BACKGROUND: The role of temozolomide chemotherapy in newly diagnosed 1p/19q non-co-deleted anaplastic gliomas, which are associated with lower sensitivity to chemotherapy and worse prognosis than 1p/19q co-deleted tumours, is unclear. We assessed the use of radiotherapy with concurrent and adjuvant temozolomide in adults with non-co-deleted anaplastic gliomas. METHODS: This was a phase 3, randomised, open-label study with a 2 × 2 factorial design. Eligible patients were aged 18 years or older and had newly diagnosed non-co-deleted anaplastic glioma with WHO performance status scores of 0-2. The randomisation schedule was generated with the electronic EORTC web-based ORTA system.
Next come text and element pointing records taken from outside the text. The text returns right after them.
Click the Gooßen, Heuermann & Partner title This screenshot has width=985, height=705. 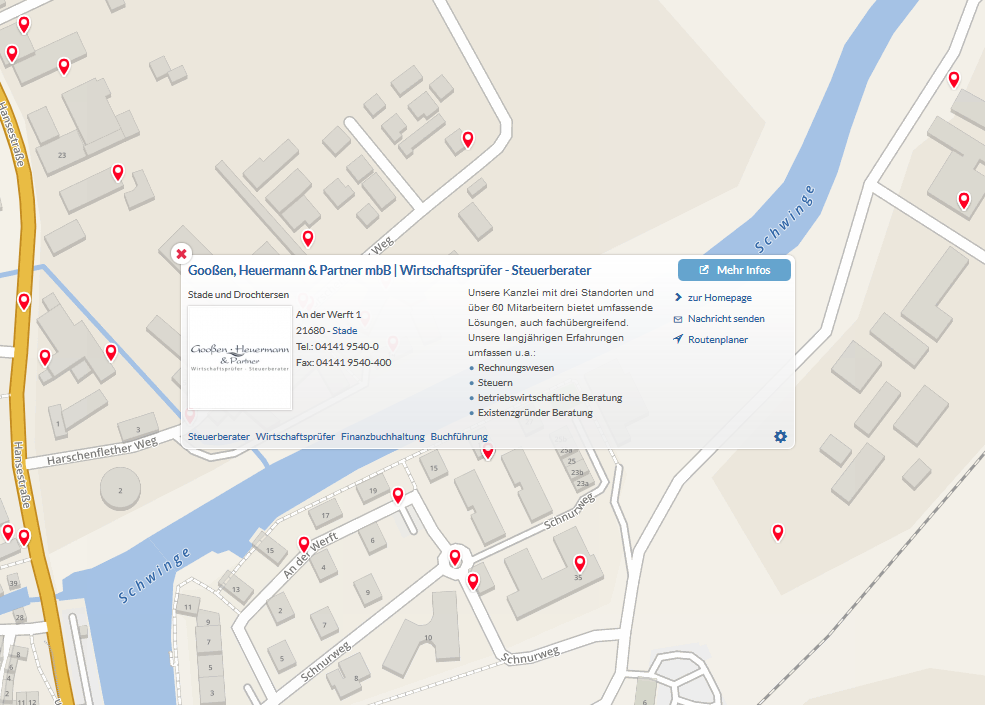point(389,271)
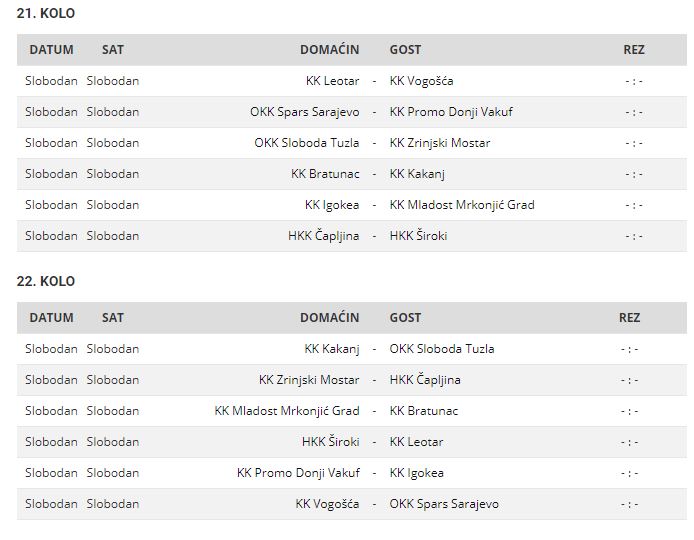Click KK Igokea home team in round 21
694x540 pixels.
pyautogui.click(x=332, y=205)
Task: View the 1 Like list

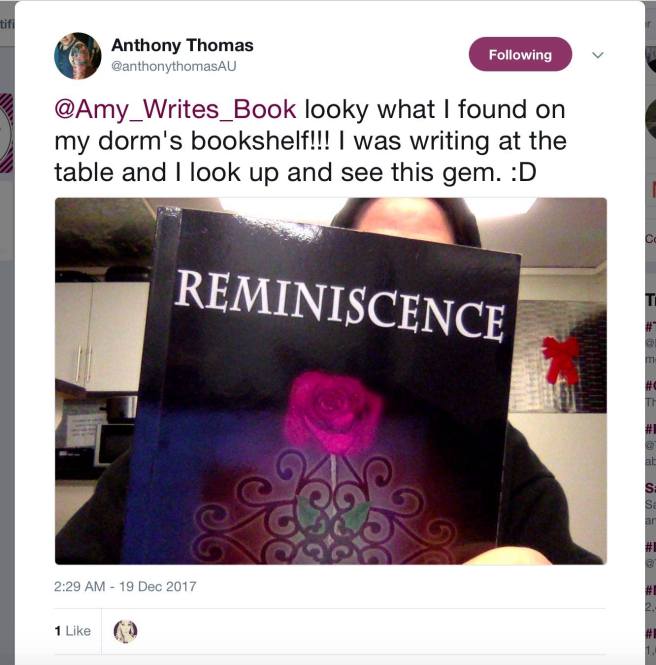Action: point(73,631)
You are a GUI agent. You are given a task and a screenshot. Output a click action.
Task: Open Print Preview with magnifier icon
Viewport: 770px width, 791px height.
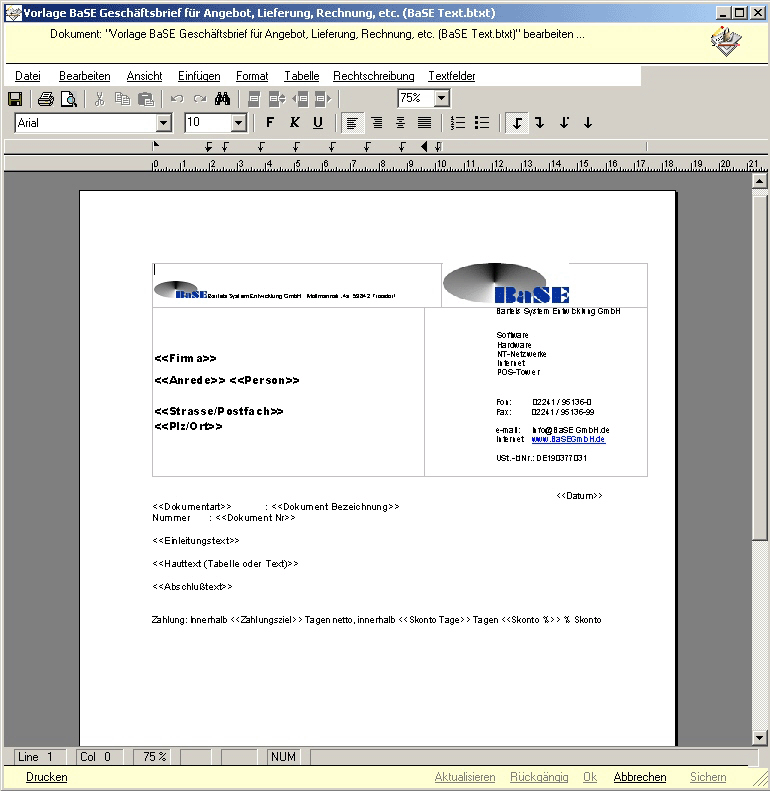pos(68,99)
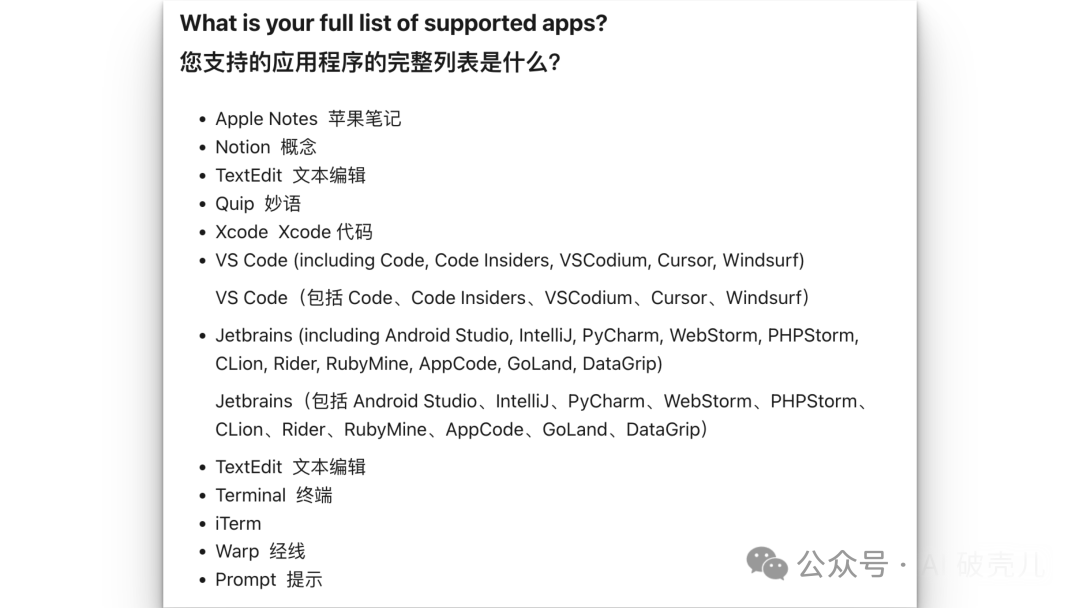Click the heading "What is your full list of supported apps?"
The height and width of the screenshot is (608, 1080).
[393, 23]
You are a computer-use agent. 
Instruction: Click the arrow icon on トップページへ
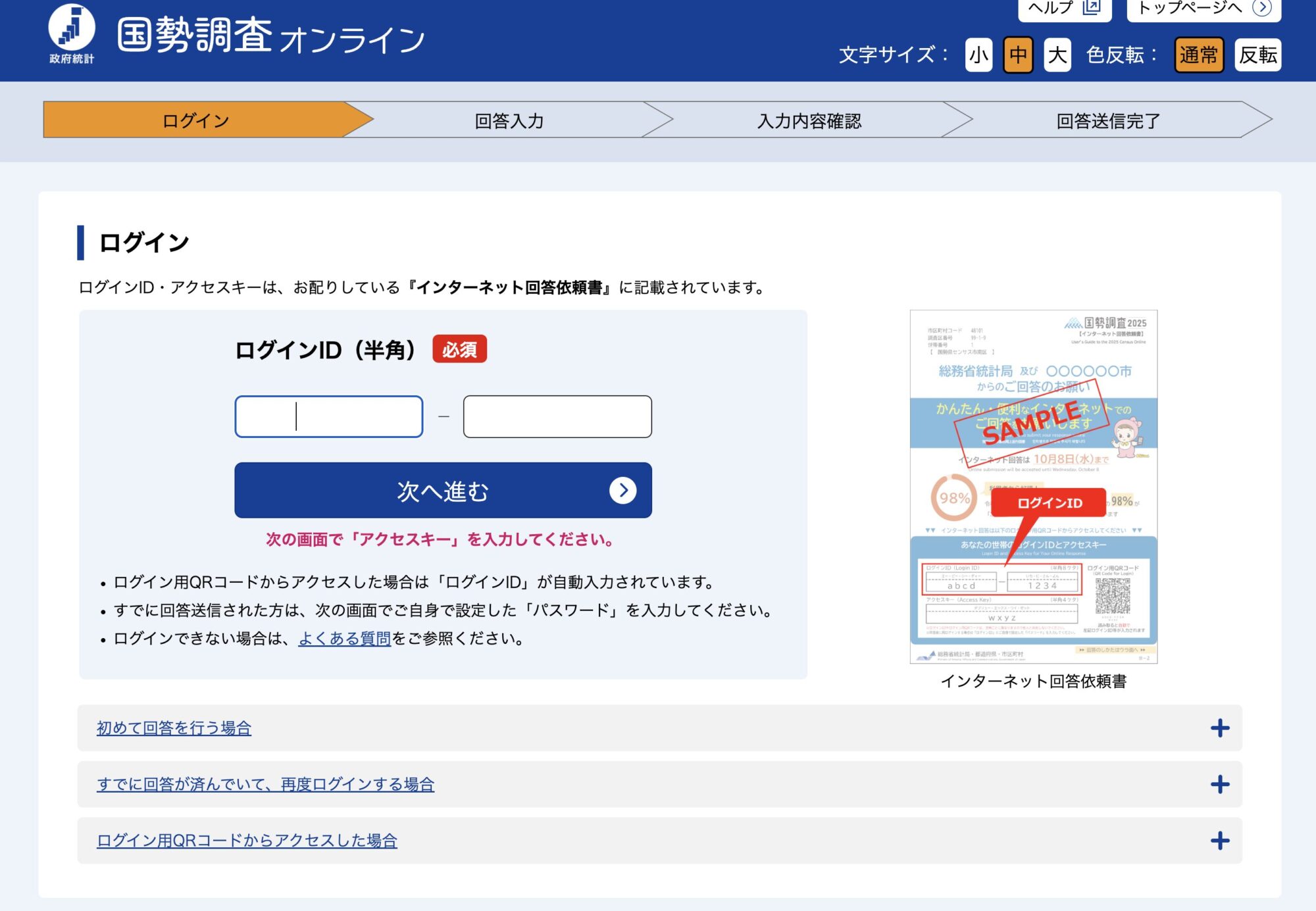click(x=1262, y=7)
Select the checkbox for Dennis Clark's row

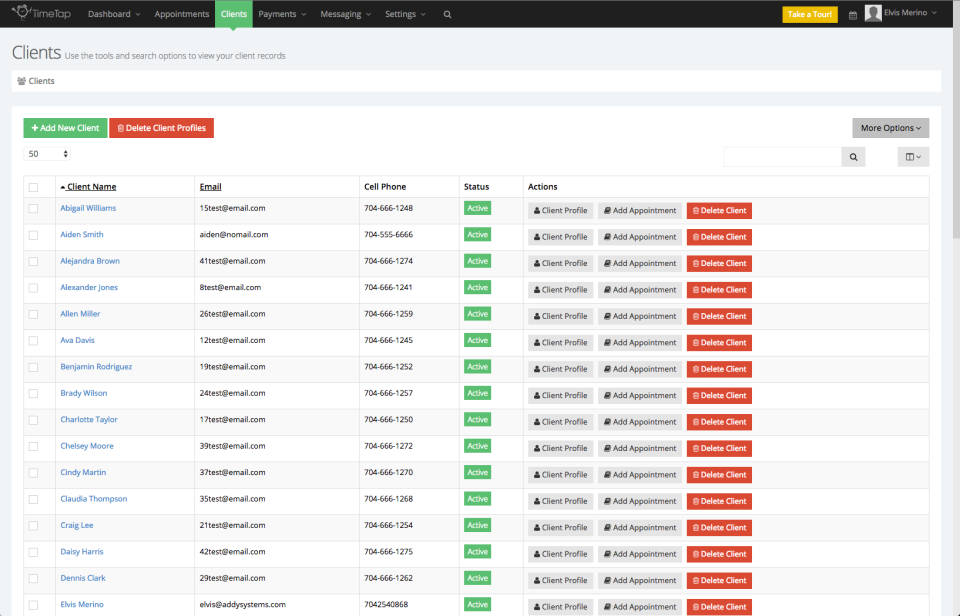point(35,579)
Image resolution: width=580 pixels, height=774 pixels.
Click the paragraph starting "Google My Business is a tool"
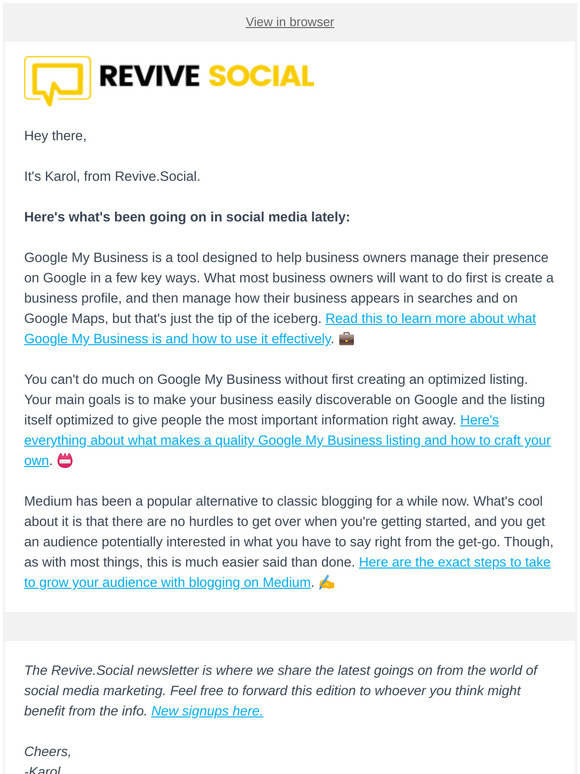click(x=289, y=298)
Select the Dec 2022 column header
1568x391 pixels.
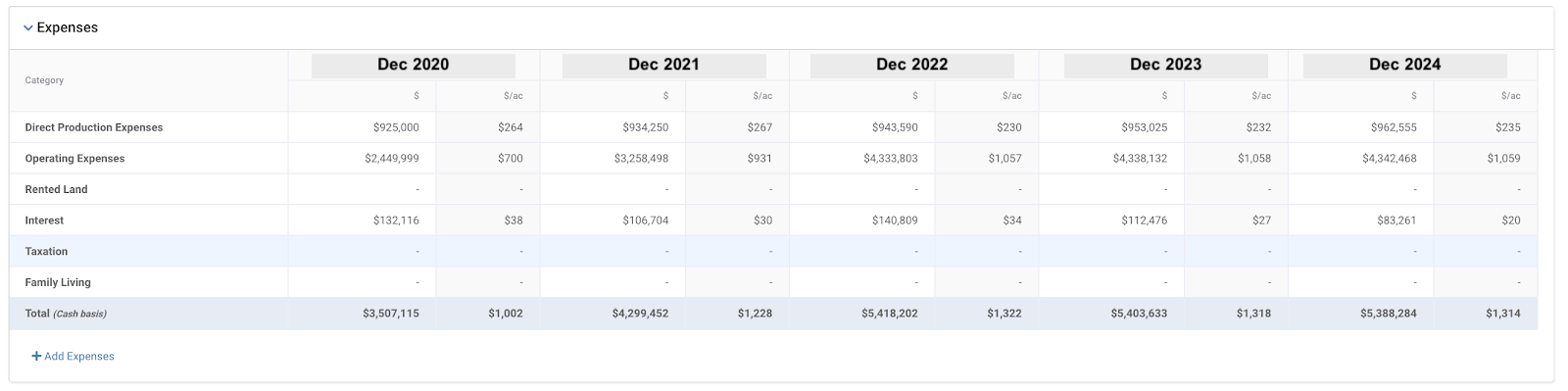pyautogui.click(x=912, y=65)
Patients were assigned in equal numbers (1:1:1:1), using the minimisation technique, to receive radiotherapy (59·4 Gy in 33 fractions of 1·8 Gy) alone or with adjuvant temozolomide (12 4-week cycles of 150-200 mg/m2 temozolomide given on days 1-5); or to receive radiotherapy with concurrent temozolomide 75 mg/m2 per day, with or without adjuvant temozolomide. The primary endpoint was overall survival adjusted for performance status score, age, 1p loss of heterozygosity, presence of oligodendroglial elements, and MGMT promoter methylation status, analysed by intention to treat. We did a planned interim analysis after 219 (41%) deaths had occurred to test the null hypothesis of no efficacy (threshold for rejection p<0·0084). This trial is registered with ClinicalTrials.gov, number NCT00626990. FINDINGS: At the time of the interim analysis, 745 (99%) of the planned 748 patients had been enrolled. The hazard ratio for overall survival with use of adjuvant temozolomide was 0·65 (99·145% CI 0·45-0·93). Overall survival at 5 years was 55·9% (95% CI 47·2-63·8) with and 44·1% (36·3-51·6) without adjuvant temozolomide. Grade 3-4 adverse events were seen in 8-12% of 549 patients assigned temozolomide, and were mainly haematological and reversible. INTERPRETATION: Adjuvant temozolomide chemotherapy was associated with a significant survival benefit in patients with newly diagnosed non-co-deleted anaplastic glioma. Further analysis of the role of concurrent temozolomide treatment and molecular factors is needed. FUNDING: Schering Plough and MSD.